A major injury sent Omar through two back surgeries.
“There is a simulator in my back, a battery in my back,” Waliye said. “Sometimes I just call myself like half robot.”
After his first back surgery, he decided to go to school since he’d have to find a career that didn’t require standing or heavy lifting.
“I was studying information technology, but unfortunately I get sick and had to drop out,” Omar said.
Right as Omar was about to start his second semester of college, he was diagnosed with cancer.
“The tumor in chest and through my throat and ear and neck,” Waliye said.
He lost his hearing and a lot of weight through chemo and radiation treatments.
“Every single day I lose weight, I cannot eat or drink anything, just stuff through the port,” he said.
Omar still deals with side effects every day that make working difficult and paying back his student loan nearly impossible.
“I can’t pay that bill, I’m not able to work like other people do,” Waliye said.
“These are the people with the most significant disabilities, they’ve been eligible for social security benefits, which is a very high standard a disability to meet.
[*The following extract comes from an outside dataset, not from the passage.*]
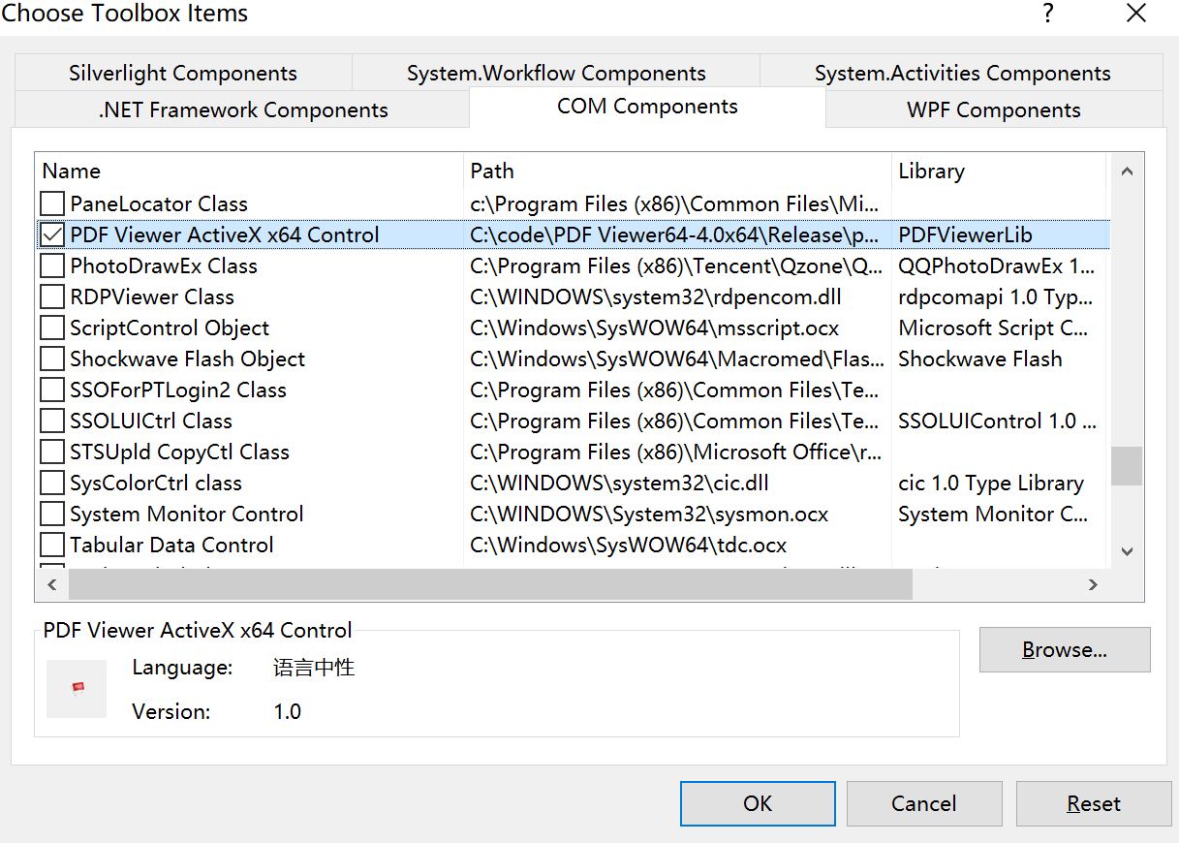The height and width of the screenshot is (843, 1179).
Task: Switch to the Silverlight Components tab
Action: tap(183, 72)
You have to prove that you can’t work for at least 12 months or longer,” Disability Rights South Dakota Executive Director Tim Neyhart said.
For years, Disability Rights South Dakota has helped many people who become severely disabled after going to school get student debt forgiveness or forbearance.
“If someone asked for student loan forgiveness, would have to go through a fairly lengthy process of applying and proving that they’re not able to work,” Neyhart said.
But this new change will eliminate the lengthy application process and three-year waiting period normally required, helping hundreds of thousands of Americans like Omar get quicker access to federal student debt forgiveness.
“The burden of those unpaid loans, particularly student loans, prevents people from moving forward in lots of different areas of their life,” Neyhart said. “Having a clean loan record for things like accessing apartments or houses, even rental agreements often have back ground checks related to loan history or credit history.”
An extra load, Omar is hopeful he will soon no longer have to carry.
“It just really helps me a lot; it is a huge burden for me,” Omar said.
The US Department of Education anticipates the new change will impact more than 320,000 Americans who became disabled or had their disability worsen during or after college.
Neyhart says if you have a federal student loan and you’re already on social security disability, contact your provider to see if this rule change will impact your situation.